Limitations & Future Work¶
- Operating with neural implicit representations may result in a rendering speed and visual quality gap compared to 3D Gaussian Splatting methods (such as MAGiC-SLAM).
- Peer-to-peer communication complexity scales quadratically as \(\mathcal{O}(n^2)\) when the number of agents is large (e.g., \(n > 10\)).
- The system requires RGB-D inputs, preventing direct deployment on mobile robots equipped only with RGB cameras.
- Feature alignment in joint scene representations requires sufficient overlapping areas, and its performance degrades in very large environments with scarce overlaps.
- The quantitative impact of communication bandwidth and latency on system performance is not thoroughly addressed.
- Combining this framework with 3D Gaussian Splatting to leverage the high-quality rendering capabilities of 3D-GS represents a promising future direction.
Related Work & Insights¶
- vs. CP-SLAM (Sole Predecessor): The centralized architecture of CP-SLAM limits scalability (supporting only 2 agents) and suffers from slow execution speeds. MNE-SLAM's distributed design supports a larger number of agents with superior tracking accuracy.
- vs. NICE-SLAM / CoSLAM (Single-Agent): While these methods perform well on single-agent setups, they cannot exploit the advantages of multi-agent collaboration. MNE-SLAM achieves a win-win scenario in both accuracy and efficiency under multi-agent settings.

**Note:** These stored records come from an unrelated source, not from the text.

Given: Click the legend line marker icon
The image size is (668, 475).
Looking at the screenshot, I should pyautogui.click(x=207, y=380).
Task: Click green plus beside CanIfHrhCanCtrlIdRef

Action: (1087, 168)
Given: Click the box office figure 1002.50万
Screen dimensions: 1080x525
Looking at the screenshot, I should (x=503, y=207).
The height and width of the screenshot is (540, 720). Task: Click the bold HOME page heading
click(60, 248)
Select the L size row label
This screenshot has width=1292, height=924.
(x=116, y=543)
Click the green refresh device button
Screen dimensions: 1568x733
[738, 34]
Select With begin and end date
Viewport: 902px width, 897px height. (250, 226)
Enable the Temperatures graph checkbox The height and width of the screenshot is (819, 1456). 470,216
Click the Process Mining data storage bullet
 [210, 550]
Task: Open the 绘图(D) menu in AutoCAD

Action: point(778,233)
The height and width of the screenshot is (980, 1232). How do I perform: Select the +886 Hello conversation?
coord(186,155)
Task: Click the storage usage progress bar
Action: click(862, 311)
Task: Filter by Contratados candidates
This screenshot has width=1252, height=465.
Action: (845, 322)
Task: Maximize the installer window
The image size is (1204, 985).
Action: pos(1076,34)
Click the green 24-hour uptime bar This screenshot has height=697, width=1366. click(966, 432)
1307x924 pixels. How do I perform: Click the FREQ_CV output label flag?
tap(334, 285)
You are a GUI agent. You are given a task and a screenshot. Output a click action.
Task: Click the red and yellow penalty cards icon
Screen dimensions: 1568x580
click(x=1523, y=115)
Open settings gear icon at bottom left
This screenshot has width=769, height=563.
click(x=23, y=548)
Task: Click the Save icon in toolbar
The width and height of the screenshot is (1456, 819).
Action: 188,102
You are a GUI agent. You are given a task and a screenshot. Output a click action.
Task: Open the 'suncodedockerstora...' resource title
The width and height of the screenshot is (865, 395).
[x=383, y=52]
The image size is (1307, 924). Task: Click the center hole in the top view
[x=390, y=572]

- vs. Swarm-SLAM (Traditional Multi-Agent): Although Swarm-SLAM features a distributed architecture, it relies on traditional ORB features, yielding reconstruction quality far inferior to neural approaches. MNE-SLAM combines the benefits of both distributed architectures and neural representations.
- vs. MAGiC-SLAM (3D-GS Multi-Agent): While MAGiC-SLAM utilizes 3D Gaussian Splatting and may deliver better rendering quality, both frameworks can inspire each other in architectural designs.
Rating¶
- Novelty: ⭐⭐⭐⭐⭐ The first distributed multi-agent neural SLAM framework with an ingeniously designed hierarchical loop closure scheme.
- Experimental Thoroughness: ⭐⭐⭐⭐⭐ Validated across four datasets, compared with multiple baselines, and backed by detailed ablation studies as well as robustness evaluations.
- Writing Quality: ⭐⭐⭐⭐ The system architecture is clearly described, and the dataset contribution carries long-term value.
- Value: ⭐⭐⭐⭐⭐ The 47 citations strongly reflect community recognition, and open-sourcing the code facilitates subsequent research.